Sometimes, you may want to query what PBS did with an already completed job ID - you can use the tracejob command. It will pick through the PBS accounting logs and give you a timeline for the job in question. For example, tracejob 0 (0 was the job ID for our test job) yields:
Job: 0.osg.local
02/28/2007 17:31:43 A queue=defaultq
02/28/2007 17:31:43 A queue=batchq
02/28/2007 17:39:12 A requestor=root@osg.local
02/28/2007 20:37:21 S enqueuing into defaultq, state 1 hop 1
02/28/2007 20:37:21 S dequeuing from defaultq, state QUEUED
02/28/2007 20:37:21 S enqueuing into batchq, state 1 hop 1
02/28/2007 20:37:21 S Job Queued at request of prescott@osg.local, owner =
prescott@osg.local, job name = testjob, queue =
batchq
02/28/2007 20:37:21 S Job Modified at request of Scheduler@osg.local
02/28/2007 20:37:21 L Job Run
02/28/2007 20:37:21 S Job Run at request of Scheduler@osg.local
02/28/2007 20:37:21 A queue=defaultq
02/28/2007 20:37:21 A queue=batchq
02/28/2007 20:37:21 A user=prescott group=hpcadmin jobname=testjob
queue=batchq ctime=1172713041 qtime=1172713041
etime=1172713041 start=1172713041
exec_host=invigo.local/0 Resource_List.ncpus=1
Resource_List.neednodes=1 Resource_List.nodect=1
Resource_List.nodes=1
02/28/2007 20:37:41 S Exit_status=0 resources_used.cput=00:00:00
resources_used.mem=3304kb resources_used.vmem=16848kb
resources_used.walltime=00:00:20
02/28/2007 20:37:41 S dequeuing from batchq, state COMPLETE
02/28/2007 20:37:41 A user=prescott group=hpcadmin jobname=testjob
queue=batchq ctime=1172713041 qtime=1172713041
etime=1172713041 start=1172713041
exec_host=invigo.local/0 Resource_List.ncpus=1
Resource_List.neednodes=1 Resource_List.nodect=1
Resource_List.nodes=1 session=1325 end=1172713061
Exit_status=0 resources_used.cput=00:00:00
resources_used.mem=3304kb resources_used.vmem=16848kb
resources_used.walltime=00:00:20
Final Words
Hopefully this note will help you get your Torque batch system up and running, and give you a bit of familiarity with the typical procedures and tools available.

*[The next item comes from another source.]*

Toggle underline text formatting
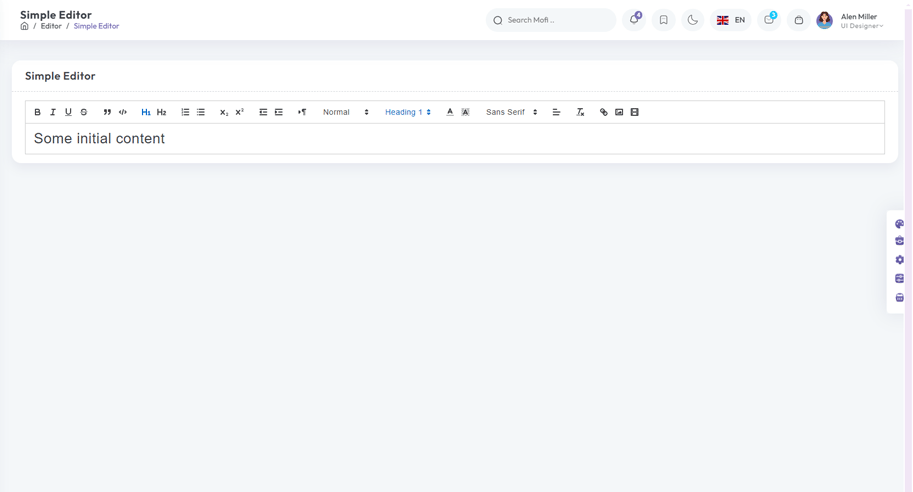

If you have further questions, I highly recommend to look at the Admin Manual and numerous man pages included with the Torque packages, and to consult the torqueuser mailing list (archives at http://www.supercluster.org/pipermail/torqueusers/). Torque is highly configurable; in this short tutorial, we have only done enough to get you started. While what we've done so far may be perfectly adequate for many environments, you should be aware that configuration options exist to add user and group ACLs, resource attributes handy for heterogenous environments, optimizations for job output relay, multiple execution queues with their own scheduling priorities, considerations for running parallel jobs, dropping in of powerful third party schedulers such as Maui, etcetera. Good luck!